### [WHAT IS BEING ASKED]
Search the entries below. Return every line that has "Copy" in it.

+++

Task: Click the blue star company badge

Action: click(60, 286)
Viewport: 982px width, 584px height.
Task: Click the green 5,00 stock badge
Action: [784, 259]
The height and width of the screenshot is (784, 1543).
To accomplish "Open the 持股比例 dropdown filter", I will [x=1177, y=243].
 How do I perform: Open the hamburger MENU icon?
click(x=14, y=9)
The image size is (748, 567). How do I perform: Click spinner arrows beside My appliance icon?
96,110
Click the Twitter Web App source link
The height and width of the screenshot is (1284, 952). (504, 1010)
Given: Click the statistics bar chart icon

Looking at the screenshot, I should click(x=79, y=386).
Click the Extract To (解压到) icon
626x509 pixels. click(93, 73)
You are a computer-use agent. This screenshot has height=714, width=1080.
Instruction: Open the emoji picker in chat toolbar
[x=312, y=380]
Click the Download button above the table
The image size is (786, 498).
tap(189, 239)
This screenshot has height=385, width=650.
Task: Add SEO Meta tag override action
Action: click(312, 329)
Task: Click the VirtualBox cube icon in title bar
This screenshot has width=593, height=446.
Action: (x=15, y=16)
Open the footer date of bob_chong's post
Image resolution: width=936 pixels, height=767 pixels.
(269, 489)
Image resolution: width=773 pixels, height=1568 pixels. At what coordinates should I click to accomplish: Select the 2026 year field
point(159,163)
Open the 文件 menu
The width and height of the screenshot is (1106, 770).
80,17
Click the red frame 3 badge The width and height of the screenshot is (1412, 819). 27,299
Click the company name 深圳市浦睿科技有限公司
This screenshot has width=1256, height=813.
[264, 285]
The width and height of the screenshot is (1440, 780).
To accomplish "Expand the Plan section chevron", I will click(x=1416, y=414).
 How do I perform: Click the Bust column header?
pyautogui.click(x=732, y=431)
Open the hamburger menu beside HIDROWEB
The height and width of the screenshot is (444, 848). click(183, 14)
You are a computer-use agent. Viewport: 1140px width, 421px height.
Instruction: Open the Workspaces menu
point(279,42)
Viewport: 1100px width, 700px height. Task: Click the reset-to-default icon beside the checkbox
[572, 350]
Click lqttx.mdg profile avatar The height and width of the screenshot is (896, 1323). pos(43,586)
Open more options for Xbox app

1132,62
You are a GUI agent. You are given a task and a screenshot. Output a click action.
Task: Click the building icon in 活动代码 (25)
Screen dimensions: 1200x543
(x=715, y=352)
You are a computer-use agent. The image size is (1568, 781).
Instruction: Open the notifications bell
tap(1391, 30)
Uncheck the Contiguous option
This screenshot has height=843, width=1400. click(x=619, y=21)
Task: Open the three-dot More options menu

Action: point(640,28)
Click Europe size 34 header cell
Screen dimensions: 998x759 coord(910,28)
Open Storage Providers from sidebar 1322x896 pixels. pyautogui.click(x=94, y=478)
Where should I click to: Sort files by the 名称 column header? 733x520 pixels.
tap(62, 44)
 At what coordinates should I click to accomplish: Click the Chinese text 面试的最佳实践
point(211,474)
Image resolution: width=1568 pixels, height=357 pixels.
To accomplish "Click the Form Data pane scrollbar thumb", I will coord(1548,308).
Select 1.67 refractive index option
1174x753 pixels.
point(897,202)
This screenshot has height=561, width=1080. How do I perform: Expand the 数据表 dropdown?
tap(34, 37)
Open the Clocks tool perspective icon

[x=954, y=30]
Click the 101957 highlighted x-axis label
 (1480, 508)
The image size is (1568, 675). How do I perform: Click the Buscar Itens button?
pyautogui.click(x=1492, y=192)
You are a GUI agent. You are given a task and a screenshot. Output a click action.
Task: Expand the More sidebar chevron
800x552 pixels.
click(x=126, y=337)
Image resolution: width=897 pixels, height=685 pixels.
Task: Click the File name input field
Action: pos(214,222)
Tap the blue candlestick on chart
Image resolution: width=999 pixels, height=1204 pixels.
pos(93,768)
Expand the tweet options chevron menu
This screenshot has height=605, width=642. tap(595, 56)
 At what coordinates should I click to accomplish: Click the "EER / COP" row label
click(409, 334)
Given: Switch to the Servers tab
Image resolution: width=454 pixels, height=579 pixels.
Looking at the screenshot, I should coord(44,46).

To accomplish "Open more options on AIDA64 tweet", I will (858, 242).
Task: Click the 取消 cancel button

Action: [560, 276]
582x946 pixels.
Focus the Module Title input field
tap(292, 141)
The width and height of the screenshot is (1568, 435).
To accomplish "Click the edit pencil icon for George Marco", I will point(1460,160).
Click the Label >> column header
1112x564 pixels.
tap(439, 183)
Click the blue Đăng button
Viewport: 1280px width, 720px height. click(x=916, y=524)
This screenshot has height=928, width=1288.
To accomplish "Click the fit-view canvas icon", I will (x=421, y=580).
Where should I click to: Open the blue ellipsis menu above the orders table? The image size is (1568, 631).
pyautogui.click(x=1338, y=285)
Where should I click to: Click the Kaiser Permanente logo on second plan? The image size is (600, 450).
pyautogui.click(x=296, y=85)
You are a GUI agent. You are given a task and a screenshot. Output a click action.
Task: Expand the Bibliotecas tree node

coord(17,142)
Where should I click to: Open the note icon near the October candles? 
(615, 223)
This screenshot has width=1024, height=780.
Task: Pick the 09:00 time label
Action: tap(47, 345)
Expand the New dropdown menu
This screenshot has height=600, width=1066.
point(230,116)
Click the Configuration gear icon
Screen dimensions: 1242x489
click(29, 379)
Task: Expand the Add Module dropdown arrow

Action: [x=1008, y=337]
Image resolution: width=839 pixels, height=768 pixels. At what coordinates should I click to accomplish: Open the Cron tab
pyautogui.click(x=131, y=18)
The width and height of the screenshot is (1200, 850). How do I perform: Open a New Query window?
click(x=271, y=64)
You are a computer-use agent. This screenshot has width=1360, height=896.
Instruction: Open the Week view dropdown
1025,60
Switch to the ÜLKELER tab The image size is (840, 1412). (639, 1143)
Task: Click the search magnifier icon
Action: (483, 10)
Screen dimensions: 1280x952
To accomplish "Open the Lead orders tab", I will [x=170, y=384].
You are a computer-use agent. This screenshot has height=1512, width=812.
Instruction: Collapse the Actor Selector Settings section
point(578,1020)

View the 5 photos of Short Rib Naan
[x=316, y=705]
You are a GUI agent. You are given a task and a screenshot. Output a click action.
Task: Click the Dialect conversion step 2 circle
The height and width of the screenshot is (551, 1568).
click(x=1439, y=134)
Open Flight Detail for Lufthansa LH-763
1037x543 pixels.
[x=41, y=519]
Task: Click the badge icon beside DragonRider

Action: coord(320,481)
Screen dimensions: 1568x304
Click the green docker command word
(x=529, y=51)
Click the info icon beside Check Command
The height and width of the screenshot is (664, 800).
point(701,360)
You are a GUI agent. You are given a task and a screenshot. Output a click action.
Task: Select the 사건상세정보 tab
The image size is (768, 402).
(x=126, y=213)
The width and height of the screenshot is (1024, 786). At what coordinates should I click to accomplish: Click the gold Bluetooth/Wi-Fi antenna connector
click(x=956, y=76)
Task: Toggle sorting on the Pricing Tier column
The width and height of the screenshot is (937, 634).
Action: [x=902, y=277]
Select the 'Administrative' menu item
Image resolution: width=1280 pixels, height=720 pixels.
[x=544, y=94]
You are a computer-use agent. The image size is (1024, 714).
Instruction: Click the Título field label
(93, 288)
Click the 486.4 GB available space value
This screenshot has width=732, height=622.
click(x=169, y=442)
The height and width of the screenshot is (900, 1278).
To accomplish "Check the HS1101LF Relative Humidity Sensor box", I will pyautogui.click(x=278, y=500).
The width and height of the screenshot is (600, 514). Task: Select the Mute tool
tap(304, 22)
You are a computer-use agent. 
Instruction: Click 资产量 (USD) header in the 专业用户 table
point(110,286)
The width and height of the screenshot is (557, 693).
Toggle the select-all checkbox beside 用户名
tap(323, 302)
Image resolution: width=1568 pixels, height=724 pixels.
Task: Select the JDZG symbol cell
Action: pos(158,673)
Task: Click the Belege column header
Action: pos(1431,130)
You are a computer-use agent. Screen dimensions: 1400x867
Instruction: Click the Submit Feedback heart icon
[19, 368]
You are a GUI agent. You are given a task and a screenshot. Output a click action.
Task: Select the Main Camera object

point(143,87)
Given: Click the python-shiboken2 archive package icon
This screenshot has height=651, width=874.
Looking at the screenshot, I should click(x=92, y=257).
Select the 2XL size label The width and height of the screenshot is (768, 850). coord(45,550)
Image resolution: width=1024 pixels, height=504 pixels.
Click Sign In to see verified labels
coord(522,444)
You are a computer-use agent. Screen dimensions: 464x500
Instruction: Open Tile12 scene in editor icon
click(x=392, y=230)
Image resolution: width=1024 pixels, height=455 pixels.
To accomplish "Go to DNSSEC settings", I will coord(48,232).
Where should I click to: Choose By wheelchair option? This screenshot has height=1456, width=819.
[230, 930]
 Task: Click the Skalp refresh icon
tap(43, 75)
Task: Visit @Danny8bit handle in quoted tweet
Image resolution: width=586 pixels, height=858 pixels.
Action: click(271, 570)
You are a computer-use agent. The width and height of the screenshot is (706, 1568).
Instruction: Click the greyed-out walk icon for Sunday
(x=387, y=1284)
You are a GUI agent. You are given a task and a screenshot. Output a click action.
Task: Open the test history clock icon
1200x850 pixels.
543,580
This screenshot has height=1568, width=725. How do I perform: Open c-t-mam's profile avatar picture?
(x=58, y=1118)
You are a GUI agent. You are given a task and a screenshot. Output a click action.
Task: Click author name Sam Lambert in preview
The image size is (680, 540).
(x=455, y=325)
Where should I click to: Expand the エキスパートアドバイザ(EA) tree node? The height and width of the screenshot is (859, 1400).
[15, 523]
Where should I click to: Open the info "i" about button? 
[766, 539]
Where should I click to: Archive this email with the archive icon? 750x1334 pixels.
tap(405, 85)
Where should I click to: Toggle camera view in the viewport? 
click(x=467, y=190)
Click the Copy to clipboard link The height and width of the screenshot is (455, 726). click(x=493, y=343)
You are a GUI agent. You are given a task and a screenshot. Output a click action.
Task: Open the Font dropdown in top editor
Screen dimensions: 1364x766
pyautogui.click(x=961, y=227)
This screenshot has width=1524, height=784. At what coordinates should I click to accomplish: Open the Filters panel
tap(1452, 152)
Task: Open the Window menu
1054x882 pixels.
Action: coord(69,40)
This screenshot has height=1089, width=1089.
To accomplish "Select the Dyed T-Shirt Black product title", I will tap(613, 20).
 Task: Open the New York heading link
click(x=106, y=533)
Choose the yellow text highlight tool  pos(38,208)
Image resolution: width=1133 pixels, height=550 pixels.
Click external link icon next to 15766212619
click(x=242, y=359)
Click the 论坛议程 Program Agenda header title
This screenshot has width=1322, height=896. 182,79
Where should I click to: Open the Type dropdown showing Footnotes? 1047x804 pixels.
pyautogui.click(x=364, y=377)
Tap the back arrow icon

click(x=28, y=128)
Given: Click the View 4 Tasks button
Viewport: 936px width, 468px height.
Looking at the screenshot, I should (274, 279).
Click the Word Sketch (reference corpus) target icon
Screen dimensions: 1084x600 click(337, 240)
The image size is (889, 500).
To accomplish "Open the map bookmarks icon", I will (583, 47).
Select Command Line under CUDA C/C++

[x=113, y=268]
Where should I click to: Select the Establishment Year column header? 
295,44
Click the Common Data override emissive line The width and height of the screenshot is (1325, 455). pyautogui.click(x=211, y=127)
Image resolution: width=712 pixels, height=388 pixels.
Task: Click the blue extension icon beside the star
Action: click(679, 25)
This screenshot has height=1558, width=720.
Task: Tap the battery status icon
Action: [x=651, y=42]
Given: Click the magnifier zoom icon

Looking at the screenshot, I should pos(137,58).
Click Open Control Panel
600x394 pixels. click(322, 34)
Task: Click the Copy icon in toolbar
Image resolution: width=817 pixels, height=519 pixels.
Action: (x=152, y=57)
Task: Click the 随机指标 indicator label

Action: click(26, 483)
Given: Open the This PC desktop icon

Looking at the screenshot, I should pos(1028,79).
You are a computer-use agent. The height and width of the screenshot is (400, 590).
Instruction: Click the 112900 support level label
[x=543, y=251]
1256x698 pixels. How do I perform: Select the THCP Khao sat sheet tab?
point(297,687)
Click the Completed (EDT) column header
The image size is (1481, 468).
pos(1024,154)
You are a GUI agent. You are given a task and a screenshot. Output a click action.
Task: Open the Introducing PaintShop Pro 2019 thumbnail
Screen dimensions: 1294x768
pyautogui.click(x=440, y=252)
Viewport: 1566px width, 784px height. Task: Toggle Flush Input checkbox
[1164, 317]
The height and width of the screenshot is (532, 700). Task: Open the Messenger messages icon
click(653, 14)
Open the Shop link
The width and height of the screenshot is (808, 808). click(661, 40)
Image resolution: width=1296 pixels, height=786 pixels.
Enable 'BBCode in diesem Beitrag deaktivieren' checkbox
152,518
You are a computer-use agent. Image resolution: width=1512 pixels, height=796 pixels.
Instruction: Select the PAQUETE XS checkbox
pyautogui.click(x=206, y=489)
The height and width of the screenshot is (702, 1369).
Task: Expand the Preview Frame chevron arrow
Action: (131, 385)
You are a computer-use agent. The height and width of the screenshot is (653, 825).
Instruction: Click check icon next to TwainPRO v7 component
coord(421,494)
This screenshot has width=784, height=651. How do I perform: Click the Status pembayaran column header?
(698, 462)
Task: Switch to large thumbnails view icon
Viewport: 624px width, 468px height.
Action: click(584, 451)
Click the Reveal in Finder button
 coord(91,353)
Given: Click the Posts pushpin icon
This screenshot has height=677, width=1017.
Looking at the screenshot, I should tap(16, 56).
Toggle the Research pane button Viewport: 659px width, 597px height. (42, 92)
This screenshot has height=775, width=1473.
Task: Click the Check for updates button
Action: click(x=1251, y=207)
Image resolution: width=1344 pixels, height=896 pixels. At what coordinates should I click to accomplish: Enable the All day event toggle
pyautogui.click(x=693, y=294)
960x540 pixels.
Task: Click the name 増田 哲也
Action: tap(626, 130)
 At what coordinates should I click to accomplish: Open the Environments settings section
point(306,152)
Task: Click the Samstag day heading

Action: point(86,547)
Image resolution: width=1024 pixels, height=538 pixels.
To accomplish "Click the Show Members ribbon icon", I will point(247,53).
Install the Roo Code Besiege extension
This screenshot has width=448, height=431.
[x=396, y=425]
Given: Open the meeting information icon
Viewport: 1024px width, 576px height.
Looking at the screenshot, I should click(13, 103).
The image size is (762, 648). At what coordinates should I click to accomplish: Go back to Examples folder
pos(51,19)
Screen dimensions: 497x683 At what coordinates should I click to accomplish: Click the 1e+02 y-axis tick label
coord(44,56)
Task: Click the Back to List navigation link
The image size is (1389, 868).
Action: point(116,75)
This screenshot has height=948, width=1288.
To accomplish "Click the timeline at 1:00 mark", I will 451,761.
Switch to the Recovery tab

+++

### [ANSWER SECTION]
Click the Copy to clipboard link The height and width of the screenshot is (455, 726). click(x=493, y=343)
Task: Click the Copy icon in toolbar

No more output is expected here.